I rebuilt it to make sure. When I extract the generated deb file from termux-packages/debs` on ubuntu, it says:

$ ./data/data/com.termux/files/usr/bin/dotnet
realpath(): Invalid argument
Failed to resolve full path of the current executable [/proc/self/exe]

Which shows it is indeed the massaged version. I also see in build-package.sh output that the architecture is aarch64.

When I force-install it on Termux (and ignore dependencies):

$ dotnet
-bash: /data/data/com.termux/files/usr/bin/dotnet: cannot execute binary file: Exec format error

Either I misunderstood what target arch to use when building the. NET Core source (right now it's ubuntu 16.04 x64), or the build-package.sh script is not yet configured correctly.

Any ideas?

vishalbiswas commented 8 years ago

@christianrondeau run readelf -hwhich dotnet``

christianrondeau commented 8 years ago

Here's the output in Termux on my S7:

ELF Header:
  Magic:   7f 45 4c 46 02 01 01 00 00 00 00 00 00 00 00 00 
  Class:                             ELF64
  Data:                              2's complement, little endian
  Version:                           1 (current)
  OS/ABI:                            UNIX - System V
  ABI Version:                       0
  Type:                              EXEC (Executable file)
  Machine:                           Advanced Micro Devices X86-64
  Version:                           0x1
  Entry point address:               0x40c980
  Start of program headers:          64 (bytes into file)
  Start of section headers:          150432 (bytes into file)
  Flags:                             0x0
  Size of this header:               64 (bytes)
  Size of program headers:           56 (bytes)
  Number of program headers:         8
  Size of section headers:           64 (bytes)
  Number of section headers:         31
  Section header string table index: 28

Fun fact: I piped the command output to termux-clipboard-set and pasted here. Termux is awesome.

I also ran file:

/data/data/com.termux/files/usr/bin/dotnet: ELF 64-bit LSB executable, x86-64, version 1 (SYSV), dynamically linked, interpreter /lib64/ld-linux-x86-64.so.2, for GNU/Linux 2.6.32, not stripped
christianrondeau commented 8 years ago

I think I see what I misunderstood; build-package.sh does not magically make programs work on aarch64; I still need to compile for ARM before build-package.sh massages the output (which is obvious at this point, but wasn't at the beginning). So, I know where to go from there. I'm linking a few items on .NET Core's project, since it doesn't really have anything for targeting ARM, I'll have to monkey patch something.

@cydhaselton if you have stuff to share, that'll help.

■ PROVIDED DATA ■
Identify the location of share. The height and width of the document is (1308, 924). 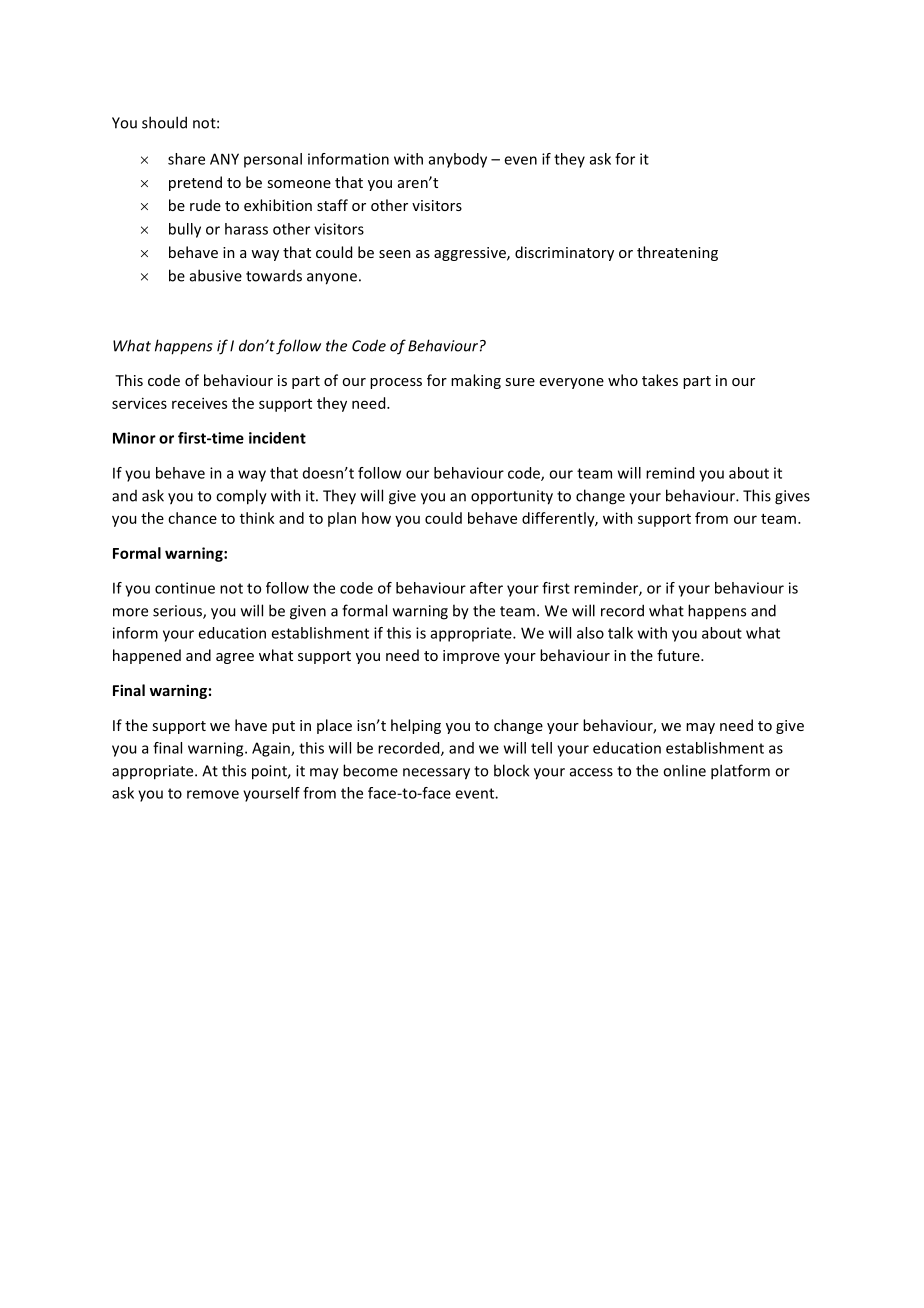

...

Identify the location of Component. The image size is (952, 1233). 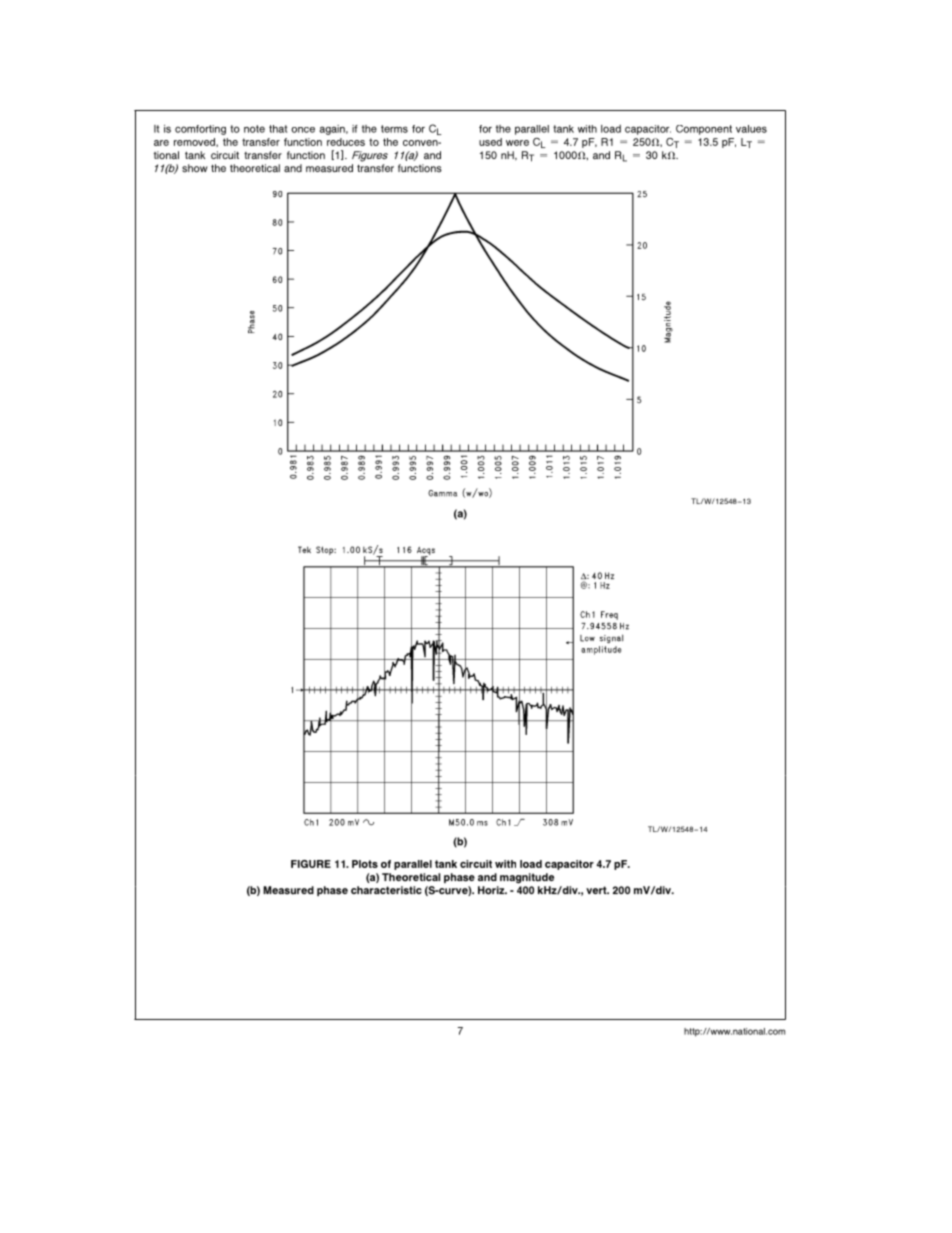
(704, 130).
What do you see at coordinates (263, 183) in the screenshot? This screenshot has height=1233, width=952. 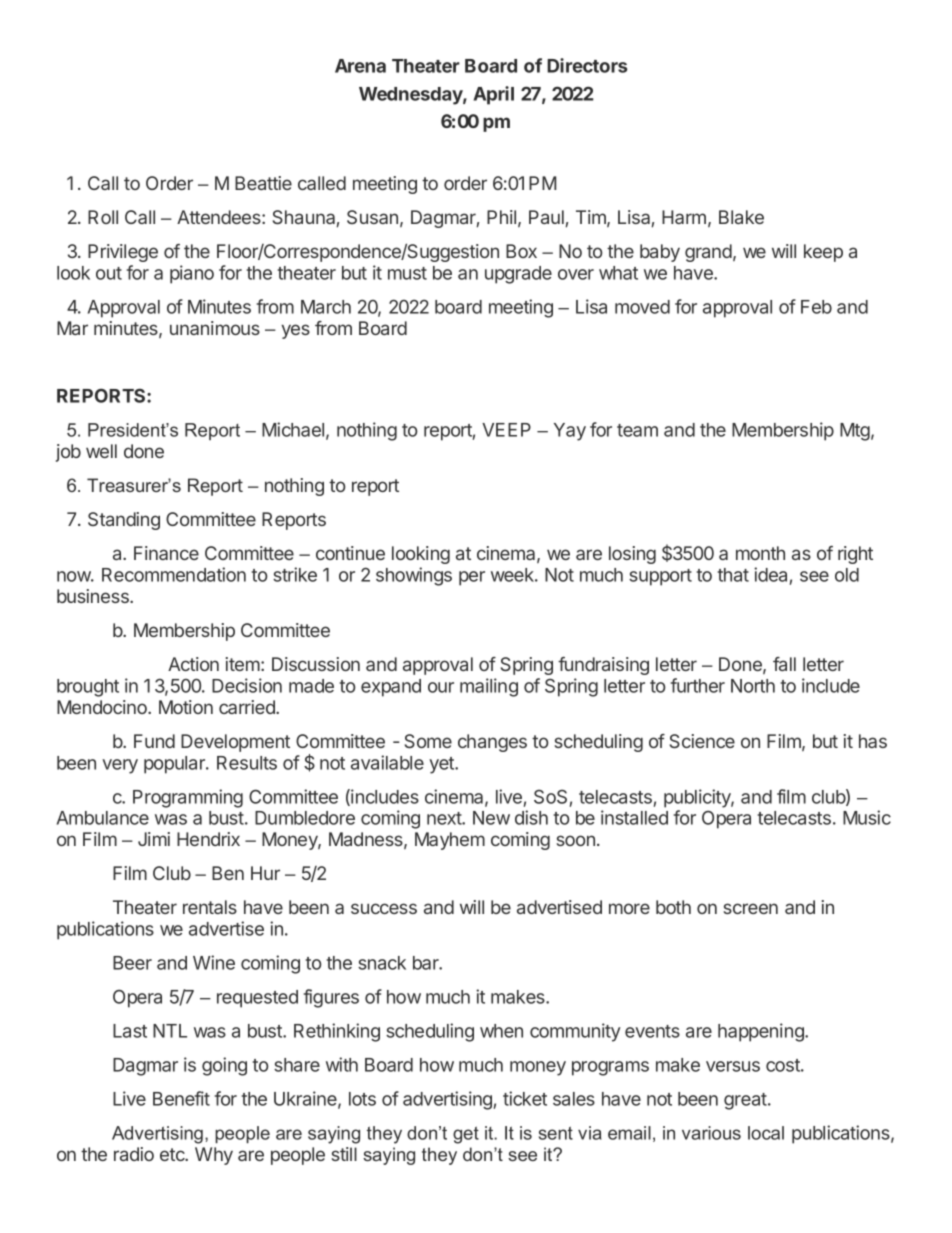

■ GIVEN EXERCISE 1 ■
Can you reproduce the Termux build thread from "Fun fact: I" to "share, that'll help."?
■ GIVEN EXERCISE 2 ■
Can you carry the Termux build thread on from where it stops?
Nothing in the material is needed here.

■ EXPECTED ANSWER 1 ■
Fun fact: I piped the command output to termux-clipboard-set and pasted here. Termux is awesome.

I also ran file:

/data/data/com.termux/files/usr/bin/dotnet: ELF 64-bit LSB executable, x86-64, version 1 (SYSV), dynamically linked, interpreter /lib64/ld-linux-x86-64.so.2, for GNU/Linux 2.6.32, not stripped
christianrondeau commented 8 years ago

I think I see what I misunderstood; build-package.sh does not magically make programs work on aarch64; I still need to compile for ARM before build-package.sh massages the output (which is obvious at this point, but wasn't at the beginning). So, I know where to go from there. I'm linking a few items on .NET Core's project, since it doesn't really have anything for targeting ARM, I'll have to monkey patch something.

@cydhaselton if you have stuff to share, that'll help.

■ EXPECTED ANSWER 2 ■
So, I'm afraid I'm quite a few steps back. I now need to find how to target ARM/aarch64 in the .NET Core CLI before moving forward on the Termux side. Thanks, I'll keep this thread updated. Hopefully my dream of developing .NET Core apps on my phone with Vim is not too far fetched!


Update: It is on Microsoft's roadmap for Q4 2016 - Q1 2017: https://blogs.msdn.microsoft.com/dotnet/2016/07/15/net-core-roadmap/ which will make things much easier... I'll still try in the meantime!

vishalbiswas commented 8 years ago

It would be better to port mono, until upstream .Net Core adds support for arm.

christianrondeau commented 8 years ago

@vishalbiswas that would not work for my purposes, my objective is to build "Standard" .Net Core apps (no dependency on an installed. Net frameworks) rather than the "full" framework.

I see that arm is actually kind of supported in the master branches, so I can probably get at least a non official build of it and fiddle with it. So when they're ready, I will be too :)

christianrondeau commented 8 years ago

Here's the overview of what I found on how to build it on ARM:

On other OSes than Ubuntu/Debian, there is a single "apt" instead of the four described before, so that might be the way to go here. But I feel like too many pieces are missing to realistically use cli on arm today ... So maybe this issue will have to wait a few months :(

I'll continue fiddling, my only hope now is to at least get the framework (coreclr/corefx) working on this branch, so that it will be easier once cli supports arm to finish these build scripts. If anyone have a better idea, I'm open to them.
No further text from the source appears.